# Notebook with demostration of different methods for augmentation of skeletons that we get from videos with people doing exercises

In [None]:
from __future__ import annotations
import os
from pathlib import Path
from typing import Iterable, Tuple

import numpy as np
import cv2

try:
    from tqdm import tqdm
except Exception:
    def tqdm(x, **kwargs):
        return x

def ensure_dir(path: Path) -> None:
    path.mkdir(parents=True, exist_ok=True)

### Skeleton augmentations

Assumed skeleton array shape: (T, J, 2) — per-frame 2D joints in pixels.
We implement:
- Rotate around image center
- Scale from center
- Translate (pixels)
- Jitter (Gaussian noise)
- Horizontal flip (W-known)
- Temporal resample/crop

If original image width `W` isn’t known, either provide it or normalize skeletons to [-1, 1] first, then flip via x -> -x.


In [26]:
from dataclasses import dataclass

@dataclass
class ImageInfo:
    width: int
    height: int


def skel_rotate(skel: np.ndarray, angle_deg: float, img: ImageInfo) -> np.ndarray:
    cx, cy = img.width / 2.0, img.height / 2.0
    theta = np.deg2rad(angle_deg)
    R = np.array([[np.cos(theta), -np.sin(theta)],
                  [np.sin(theta),  np.cos(theta)]], dtype=np.float32)
    centered = skel - np.array([[cx, cy]], dtype=np.float32)
    rot = centered @ R.T
    return rot + np.array([[cx, cy]], dtype=np.float32)


def skel_scale(skel: np.ndarray, scale: float, img: ImageInfo) -> np.ndarray:
    cx, cy = img.width / 2.0, img.height / 2.0
    centered = skel - np.array([[cx, cy]], dtype=np.float32)
    scaled = centered * scale
    return scaled + np.array([[cx, cy]], dtype=np.float32)


def skel_translate(skel: np.ndarray, dx: float, dy: float) -> np.ndarray:
    return skel + np.array([[dx, dy]], dtype=np.float32)

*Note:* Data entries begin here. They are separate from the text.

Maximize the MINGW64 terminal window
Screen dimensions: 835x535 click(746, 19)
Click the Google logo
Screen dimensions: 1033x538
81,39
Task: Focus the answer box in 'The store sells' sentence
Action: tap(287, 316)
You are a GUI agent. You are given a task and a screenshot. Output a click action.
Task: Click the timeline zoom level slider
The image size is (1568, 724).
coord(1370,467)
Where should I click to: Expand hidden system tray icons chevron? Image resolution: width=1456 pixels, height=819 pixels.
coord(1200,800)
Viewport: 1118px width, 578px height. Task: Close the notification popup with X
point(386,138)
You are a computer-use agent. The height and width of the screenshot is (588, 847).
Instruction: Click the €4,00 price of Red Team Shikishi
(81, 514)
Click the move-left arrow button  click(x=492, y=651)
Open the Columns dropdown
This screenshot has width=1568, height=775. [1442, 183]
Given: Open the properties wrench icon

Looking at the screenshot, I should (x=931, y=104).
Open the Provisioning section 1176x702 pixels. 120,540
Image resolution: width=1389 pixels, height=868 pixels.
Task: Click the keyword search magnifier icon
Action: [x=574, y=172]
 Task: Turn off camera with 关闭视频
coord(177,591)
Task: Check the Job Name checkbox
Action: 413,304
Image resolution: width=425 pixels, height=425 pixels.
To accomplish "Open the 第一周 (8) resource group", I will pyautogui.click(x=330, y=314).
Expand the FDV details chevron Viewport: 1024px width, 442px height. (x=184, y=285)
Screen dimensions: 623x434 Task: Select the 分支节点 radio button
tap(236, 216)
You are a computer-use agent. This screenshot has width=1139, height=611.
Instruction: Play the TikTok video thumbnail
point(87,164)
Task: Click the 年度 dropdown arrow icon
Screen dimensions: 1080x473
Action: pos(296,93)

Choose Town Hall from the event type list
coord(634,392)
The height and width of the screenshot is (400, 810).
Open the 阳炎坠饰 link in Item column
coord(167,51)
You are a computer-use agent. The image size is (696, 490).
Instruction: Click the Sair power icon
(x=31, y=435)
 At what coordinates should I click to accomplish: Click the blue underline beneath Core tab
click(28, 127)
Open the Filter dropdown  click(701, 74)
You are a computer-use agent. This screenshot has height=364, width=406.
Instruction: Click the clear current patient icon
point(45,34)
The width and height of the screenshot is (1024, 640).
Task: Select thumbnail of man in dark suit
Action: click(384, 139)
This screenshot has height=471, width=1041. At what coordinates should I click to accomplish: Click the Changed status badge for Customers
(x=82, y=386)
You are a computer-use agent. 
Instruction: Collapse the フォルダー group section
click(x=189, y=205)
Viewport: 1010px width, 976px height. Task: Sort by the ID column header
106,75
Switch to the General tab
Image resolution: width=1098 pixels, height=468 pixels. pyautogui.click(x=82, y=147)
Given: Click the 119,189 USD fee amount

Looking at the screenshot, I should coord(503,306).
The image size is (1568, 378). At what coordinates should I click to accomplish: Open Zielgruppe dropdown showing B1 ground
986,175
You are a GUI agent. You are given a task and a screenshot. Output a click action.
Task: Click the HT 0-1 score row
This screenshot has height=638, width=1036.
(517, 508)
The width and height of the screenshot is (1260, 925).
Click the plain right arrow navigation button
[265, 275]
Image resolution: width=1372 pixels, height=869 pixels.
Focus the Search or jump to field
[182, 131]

def skel_jitter(skel: np.ndarray, sigma: float=2.0) -> np.ndarray:
    noise = np.random.normal(0, sigma, size=skel.shape).astype(np.float32)
    return skel + noise


def skel_flip_horizontal(skel: np.ndarray, img: ImageInfo) -> np.ndarray:
    out = skel.copy()
    out[..., 0] = (img.width - 1) - out[..., 0]
    return out


def skel_time_crop(skel: np.ndarray, ratio: float=0.8) -> np.ndarray:
    T = skel.shape[0]
    new_T = max(1, int(T * ratio))
    if new_T >= T:
        return skel
    start = np.random.randint(0, T - new_T + 1)
    return skel[start:start+new_T]


def skel_time_resample(skel: np.ndarray, new_T: int) -> np.ndarray:
    T = skel.shape[0]
    if new_T <= 0:
        return skel
    idx = np.linspace(0, T-1, new_T).round().astype(int)
    idx = np.clip(idx, 0, T-1)
    return skel[idx]


def demo_skeleton_augs():
    T, J = 10, 5
    img = ImageInfo(width=640, height=360)
    base = np.stack([
        np.stack([
            np.array([100 + t*2 + j*5, 50 + j*10], dtype=np.float32)
            for j in range(J)
        ], axis=0)
        for t in range(T)
    ], axis=0)

    rot = np.stack([skel_rotate(base[t], 10.0, img) for t in range(T)], axis=0)
    scl = np.stack([skel_scale(base[t], 1.1, img) for t in range(T)], axis=0)
    trn = np.stack([skel_translate(base[t], 5.0, -3.0) for t in range(T)], axis=0)
    jit = np.stack([skel_jitter(base[t], 1.5) for t in range(T)], axis=0)
    flp = np.stack([skel_flip_horizontal(base[t], img) for t in range(T)], axis=0)
    crp = skel_time_crop(base, 0.7)
    rsm = skel_time_resample(base, 6)

    return {
        "base": base,
        "rot": rot,
        "scale": scl,
        "translate": trn,
        "jitter": jit,
        "flip": flp,
        "time_crop": crp,
        "time_resample": rsm,
    }


### Batch skeleton augmentation from .npy files

This section loads skeleton arrays saved as `.npy` (shape (T, J, 2) or (T, J, 3) with confidence), applies selected augmentations using known frame width/height, and saves augmented copies while preserving dtype and confidence channel if present.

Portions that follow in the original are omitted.